---
phase: 03-memory-layer
plan: 01
type: execute
wave: 1
depends_on: []
files_modified:
- src/skill_retriever/memory/__init__.py
- src/skill_retriever/memory/graph_store.py
- tests/test_graph_store.py
- pyproject.toml
autonomous: true
must_haves:
truths:
- "Components and relationships are stored as nodes and directed edges in the graph store"
- "PPR computation from a seed node returns ranked nodes within 200ms for a 1300-node graph"
- "Graph store abstraction layer allows swapping NetworkX backend without changing calling code"
artifacts:
- path: "src/skill_retriever/memory/graph_store.py"
provides: "GraphStore Protocol + NetworkXGraphStore implementation"
exports: ["GraphStore", "NetworkXGraphStore"]
min_lines: 120
- path: "tests/test_graph_store.py"
provides: "Graph store unit tests"
min_lines: 80
- path: "pyproject.toml"
provides: "networkx dependency added"
contains: "networkx"
key_links:
- from: "src/skill_retriever/memory/graph_store.py"
to: "src/skill_retriever/entities/graph.py"
via: "imports GraphNode, GraphEdge, EdgeType"
pattern: "from skill_retriever\\.entities\\.graph import"
- from: "src/skill_retriever/memory/graph_store.py"
to: "networkx"
via: "nx.DiGraph and nx.pagerank"
pattern: "nx\\.pagerank"
---
<objective>
Build the graph store subsystem: a Protocol-based abstraction (`GraphStore`) with a NetworkX DiGraph implementation (`NetworkXGraphStore`) that stores component nodes and relationship edges, computes Personalized PageRank, and persists to JSON.
Purpose: The graph store is the backbone of the retrieval system. Components and their dependency/enhancement/conflict relationships form a directed graph that PPR traverses to find relevant component sets. The Protocol abstraction ensures the NetworkX backend can be swapped for FalkorDB/KuzuDB later without changing any calling code.
Output: `graph_store.py` with Protocol + implementation, tests, networkx dependency added to pyproject.toml
</objective>
<execution_context>
@C:\Users\33641\.claude/get-shit-done/workflows/execute-plan.md
@C:\Users\33641\.claude/get-shit-done/templates/summary.md
</execution_context>
<context>
@.planning/PROJECT.md
@.planning/ROADMAP.md
@.planning/STATE.md
@.planning/phases/03-memory-layer/03-RESEARCH.md
@src/skill_retriever/entities/graph.py
@src/skill_retriever/entities/components.py
@src/skill_retriever/config.py
</context>
<tasks>
<task type="auto">
<name>Task 1: Add networkx dependency and create GraphStore Protocol + NetworkXGraphStore</name>
<files>
pyproject.toml
src/skill_retriever/memory/__init__.py
src/skill_retriever/memory/graph_store.py
</files>
<action>
1. Add `networkx>=3.6.1` to pyproject.toml dependencies array. Run `uv sync` to install.
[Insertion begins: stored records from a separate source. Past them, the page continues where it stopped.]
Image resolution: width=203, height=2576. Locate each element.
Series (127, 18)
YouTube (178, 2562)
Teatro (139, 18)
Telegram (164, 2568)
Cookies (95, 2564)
2. Create `src/skill_retriever/memory/graph_store.py` with:
a) `GraphStore` Protocol (runtime_checkable):
- `add_node(node: GraphNode) -> None`
- `add_edge(edge: GraphEdge) -> None`
- `get_node(node_id: str) -> GraphNode | None`
- `get_neighbors(node_id: str) -> list[GraphNode]`
- `get_edges(node_id: str) -> list[GraphEdge]`
- `personalized_pagerank(seed_ids: list[str], alpha: float = 0.85, top_k: int = 10) -> list[tuple[str, float]]`
- `node_count() -> int`
- `edge_count() -> int`
- `save(path: str) -> None`
- `load(path: str) -> None`
b) `NetworkXGraphStore` class implementing the Protocol:
- Internal `nx.DiGraph()` stores nodes with attrs: component_type (str value), label, embedding_id
- Internal graph stores edges with attrs: edge_type (str value), weight, plus any metadata dict items
- `get_node()` reconstructs `GraphNode` Pydantic model on-demand from NX node data (do NOT store Pydantic objects in NX)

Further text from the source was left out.